(Information given Opens)

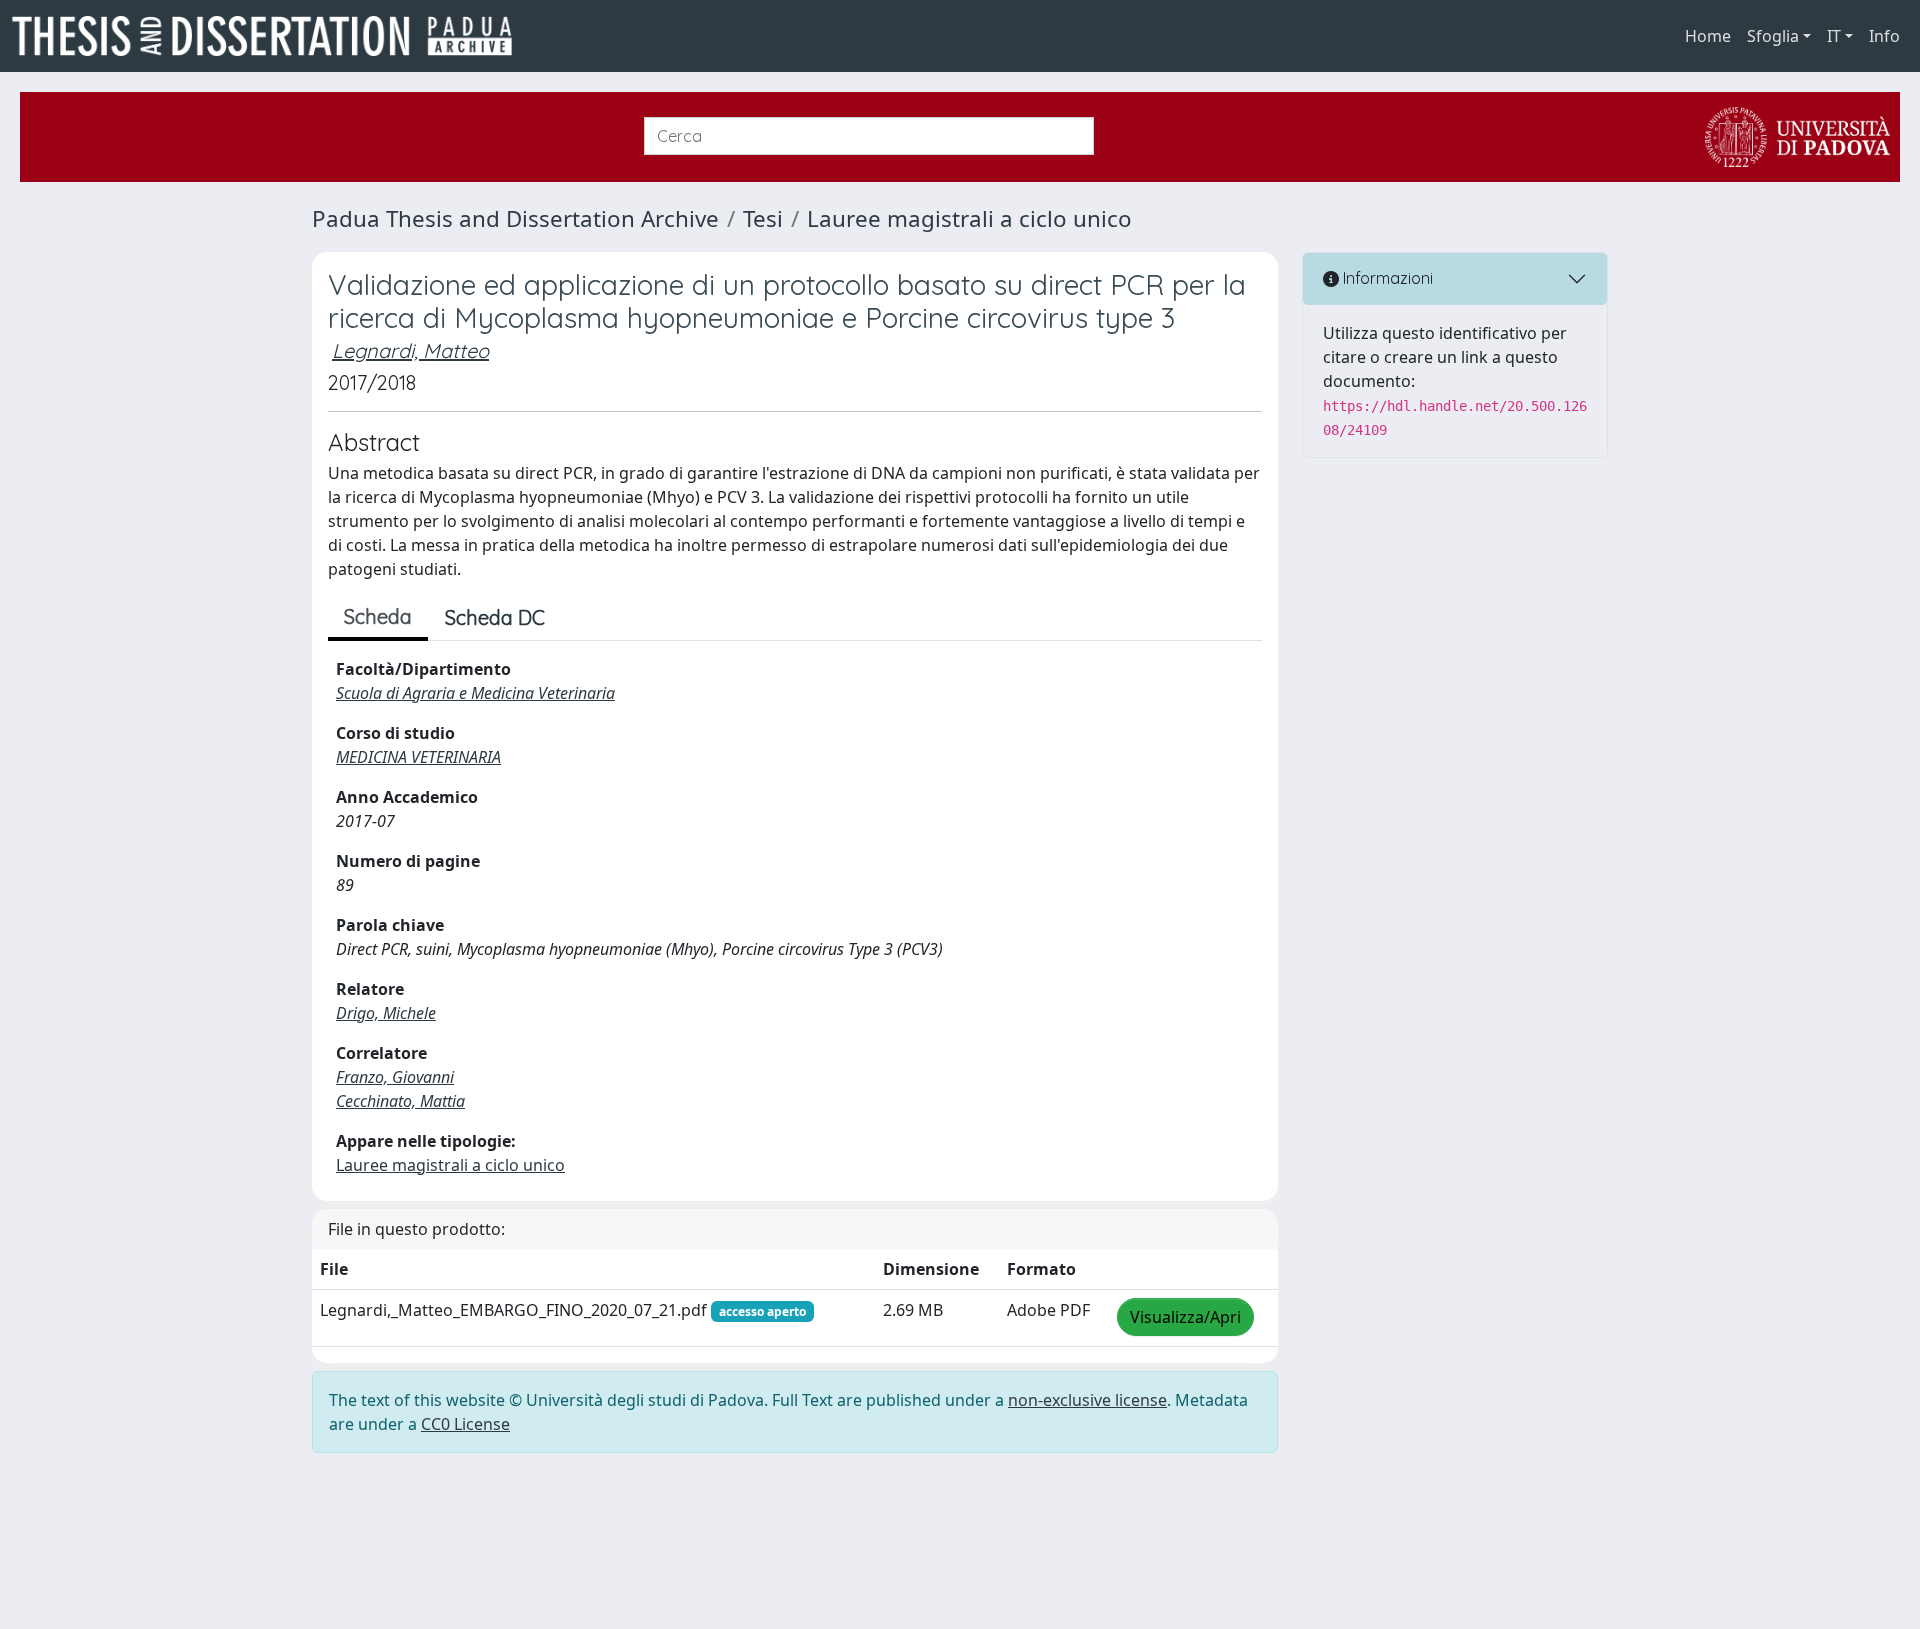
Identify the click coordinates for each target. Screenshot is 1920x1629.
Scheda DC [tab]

(Information given Closes)
(Information given Opens)

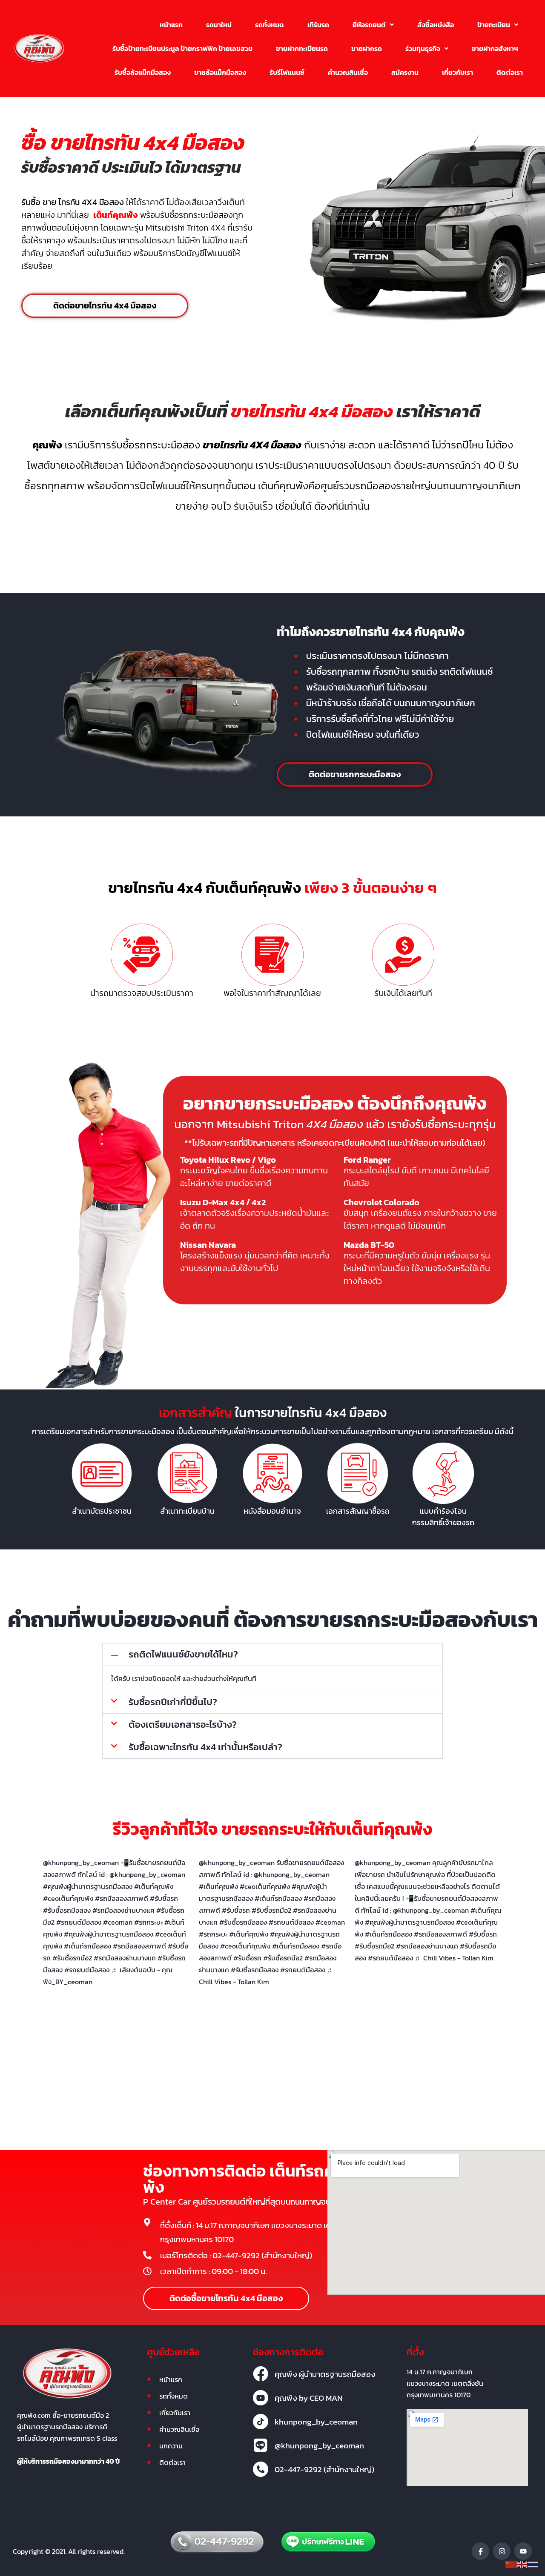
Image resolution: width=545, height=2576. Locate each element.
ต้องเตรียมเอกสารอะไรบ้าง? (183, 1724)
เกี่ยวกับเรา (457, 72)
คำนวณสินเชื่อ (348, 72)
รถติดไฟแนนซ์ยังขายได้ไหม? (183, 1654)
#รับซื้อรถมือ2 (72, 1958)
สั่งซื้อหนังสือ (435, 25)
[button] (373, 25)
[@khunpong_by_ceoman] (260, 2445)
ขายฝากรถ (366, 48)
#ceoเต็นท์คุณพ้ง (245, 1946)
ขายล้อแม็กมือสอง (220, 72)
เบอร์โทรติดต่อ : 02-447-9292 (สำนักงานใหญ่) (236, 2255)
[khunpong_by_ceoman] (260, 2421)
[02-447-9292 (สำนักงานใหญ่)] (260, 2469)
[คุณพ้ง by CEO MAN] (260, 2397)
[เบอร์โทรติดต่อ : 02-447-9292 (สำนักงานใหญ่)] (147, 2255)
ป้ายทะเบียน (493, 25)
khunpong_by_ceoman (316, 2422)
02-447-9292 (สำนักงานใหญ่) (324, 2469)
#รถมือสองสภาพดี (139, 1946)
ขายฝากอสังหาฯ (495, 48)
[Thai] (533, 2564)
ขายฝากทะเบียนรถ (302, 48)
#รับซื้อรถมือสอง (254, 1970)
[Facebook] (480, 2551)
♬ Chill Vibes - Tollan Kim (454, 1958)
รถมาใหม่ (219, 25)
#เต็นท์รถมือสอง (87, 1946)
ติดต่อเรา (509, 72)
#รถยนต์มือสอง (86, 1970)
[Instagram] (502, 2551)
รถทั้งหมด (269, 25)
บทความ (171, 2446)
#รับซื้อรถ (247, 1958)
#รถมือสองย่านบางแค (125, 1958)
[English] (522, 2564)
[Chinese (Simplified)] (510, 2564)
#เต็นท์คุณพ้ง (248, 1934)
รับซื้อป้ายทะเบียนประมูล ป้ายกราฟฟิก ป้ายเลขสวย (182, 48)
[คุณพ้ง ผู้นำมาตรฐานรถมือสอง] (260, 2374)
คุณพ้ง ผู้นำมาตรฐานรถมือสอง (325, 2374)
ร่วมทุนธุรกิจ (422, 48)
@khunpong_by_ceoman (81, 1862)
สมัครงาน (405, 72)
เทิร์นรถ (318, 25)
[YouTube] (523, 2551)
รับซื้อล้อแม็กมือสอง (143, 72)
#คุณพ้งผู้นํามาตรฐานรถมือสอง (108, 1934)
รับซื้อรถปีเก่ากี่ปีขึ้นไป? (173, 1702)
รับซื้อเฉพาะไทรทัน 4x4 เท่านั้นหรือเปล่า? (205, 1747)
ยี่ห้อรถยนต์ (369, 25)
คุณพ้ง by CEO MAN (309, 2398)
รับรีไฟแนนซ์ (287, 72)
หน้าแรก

(Information given Closes)

__What you have to do__:
How many lines of the listing above contain the string "กงานใหญ"? Respond with the number and no other text.

__Answer section__:
4